Toda la noche, el pesado cuerpo de Holofernes resopló sobre ella.
Después, tal vez con la luz indistinta del alba, el rápido viaje del filo mortal,
la decapitación certera.
Se supondría tensa o demacrada, pálida o enferma.
Pero no.
Está allí, bellísima, tal vez un poco loca, los rasgos voluptosos, la boca
entreabierta, y la mano derecha delicadamente puesta sobre la cabeza muerta
de él.
Todavía lo acaricia, ay!
Porque este fornicador bestial, este lover man que no tembló un ápice cuando
ella le ofreció la tibia medusa de su pubis, este hombre pudo con su goce.
Pero valía la pena, ¿verdad Holofernes?

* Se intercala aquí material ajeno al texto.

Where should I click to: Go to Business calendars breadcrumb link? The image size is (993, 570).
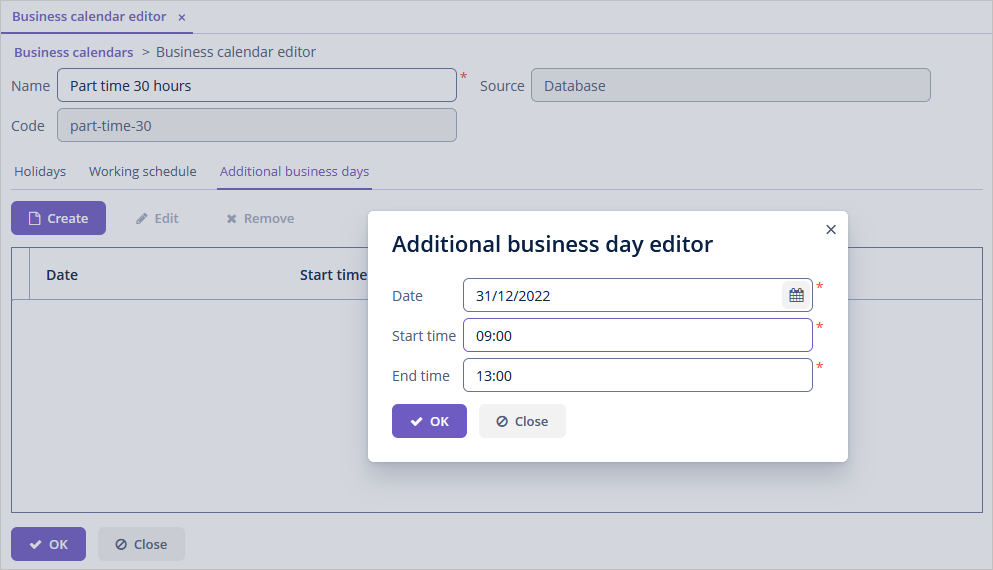pyautogui.click(x=73, y=52)
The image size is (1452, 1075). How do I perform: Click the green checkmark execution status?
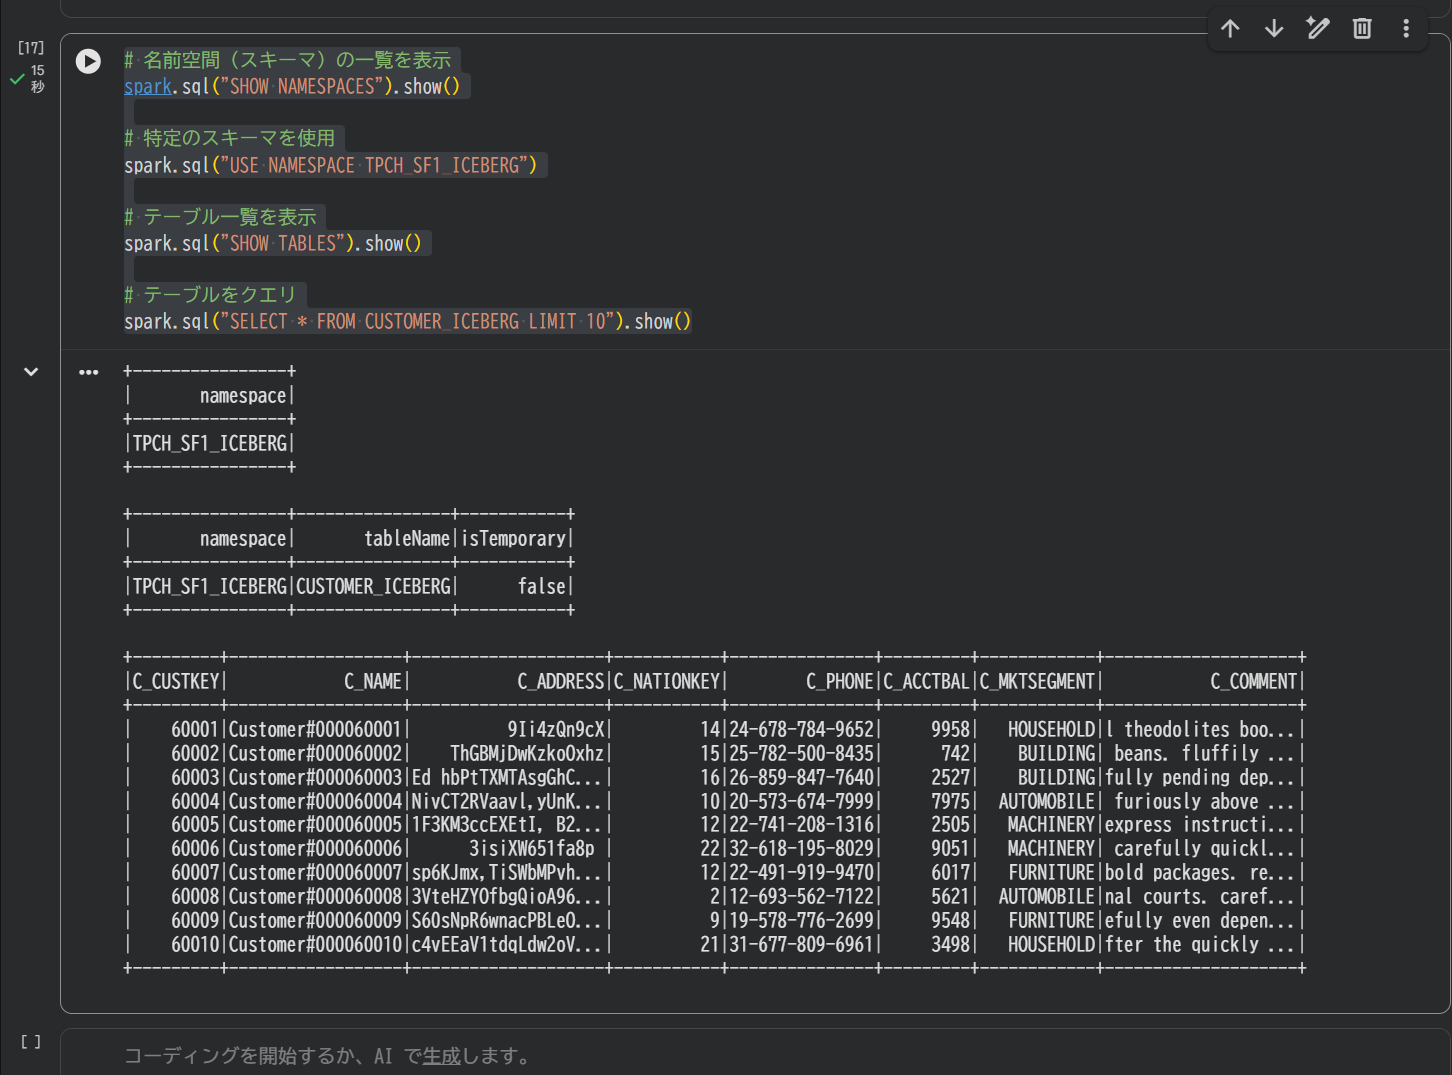(17, 79)
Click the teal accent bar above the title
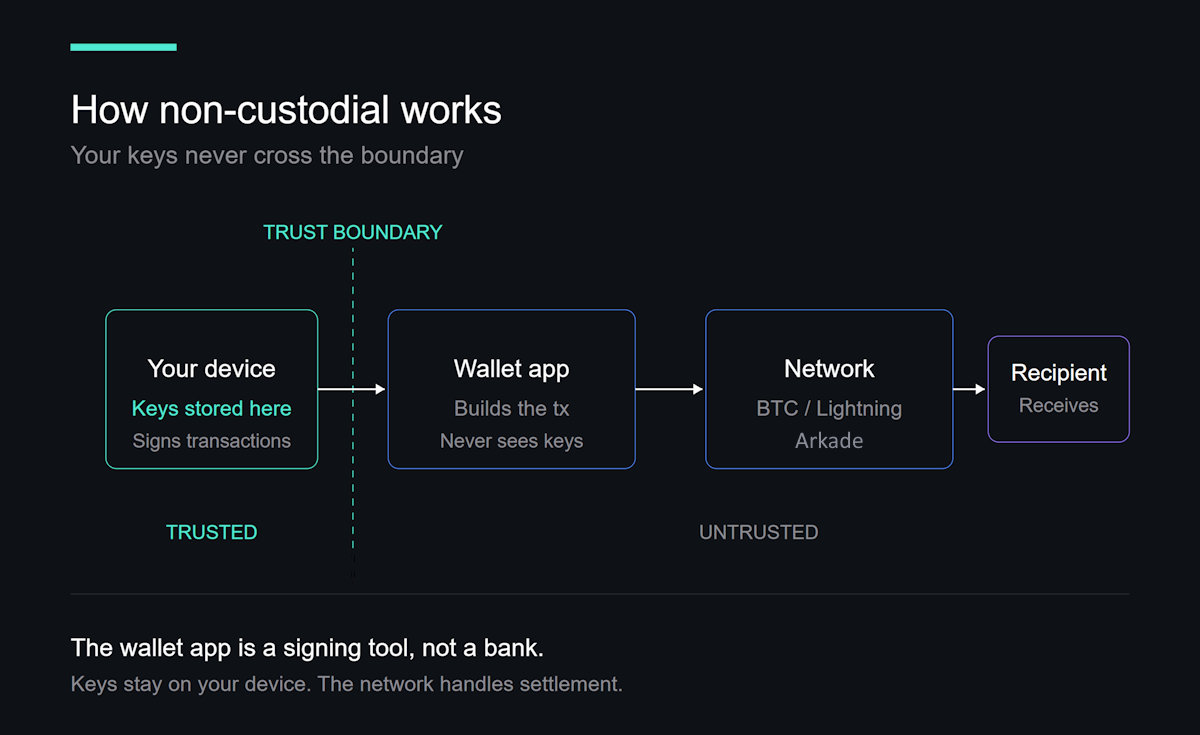1200x735 pixels. pos(123,47)
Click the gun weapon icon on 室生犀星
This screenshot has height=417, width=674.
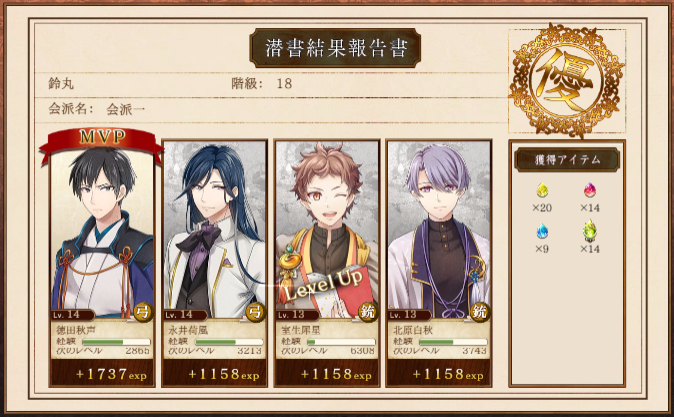368,312

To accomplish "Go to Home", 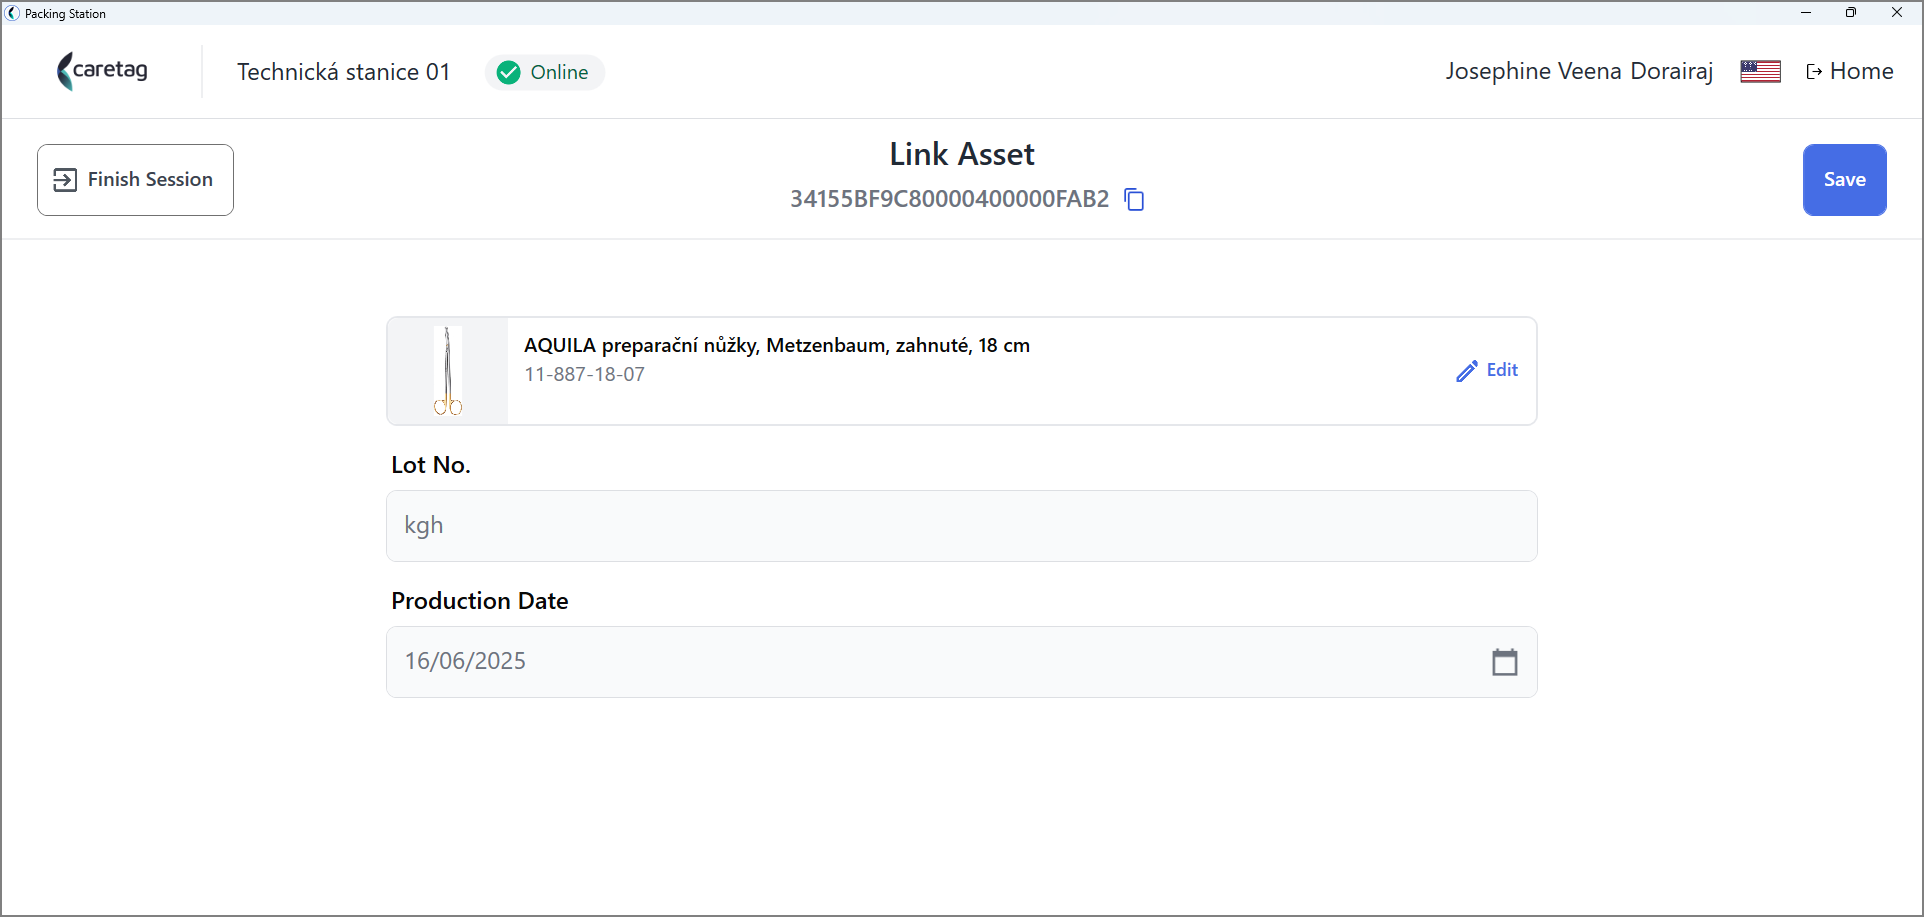I will [1850, 72].
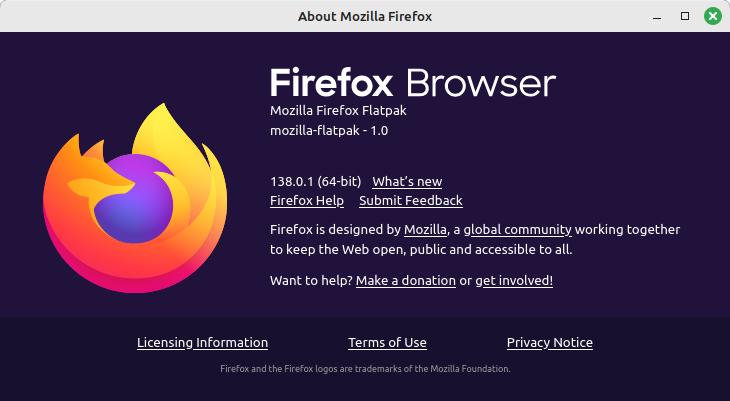Image resolution: width=730 pixels, height=401 pixels.
Task: Click the mozilla-flatpak - 1.0 text line
Action: [x=329, y=131]
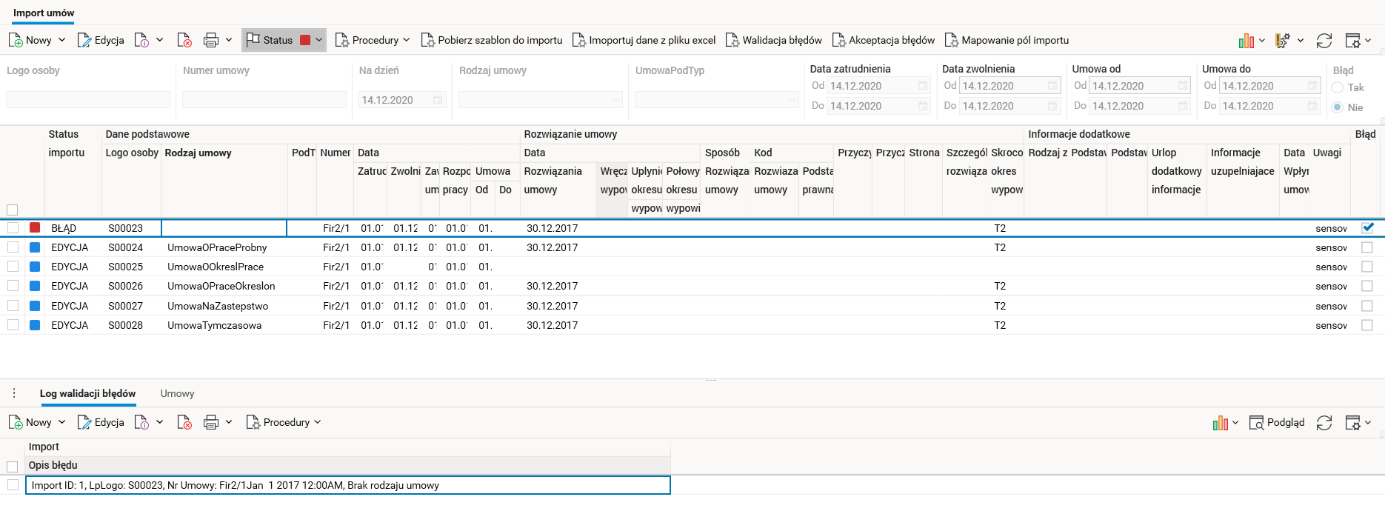Image resolution: width=1385 pixels, height=511 pixels.
Task: Click the Logo osoby filter input field
Action: pyautogui.click(x=88, y=99)
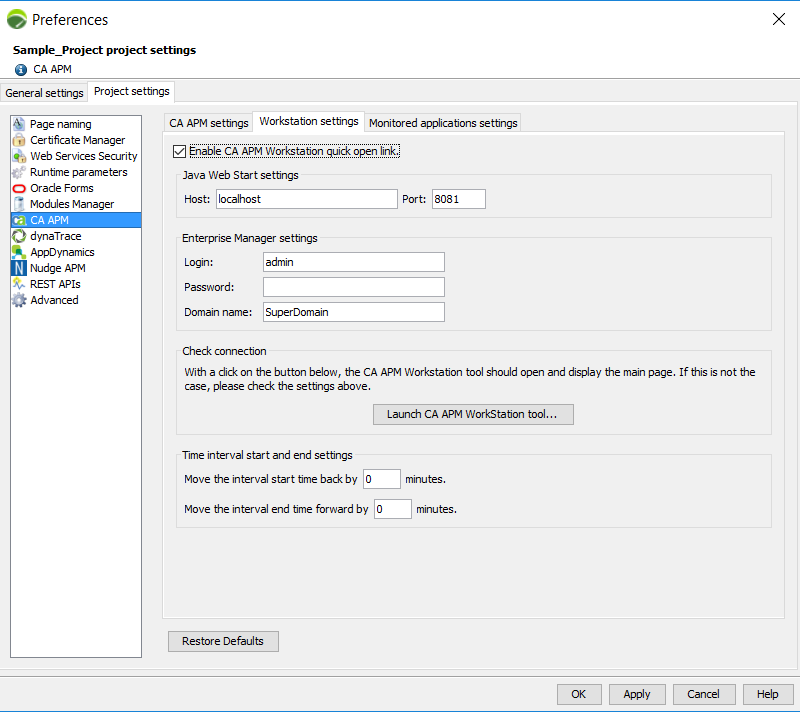Click the dynaTrace icon in sidebar

19,236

Porque no hubieras retenido a una
mujer si no la hubieras creído capaz, llegado el caso, de utilizar el puñal...
El común de los mortales se satisface con unas pocas mujeres.
El donjuanismo de Klimt, su estesia, su galería de mujeres, su colección,
capta a las mujeres en sus distintos rasgos: ora asesina, ora pendeja, ora perdida
o dormida.
Es un voyeur de lo femenino, cerca de la locura...
Klimt, fascinado por las cabezas de sus innumerables mujeres, era monótono.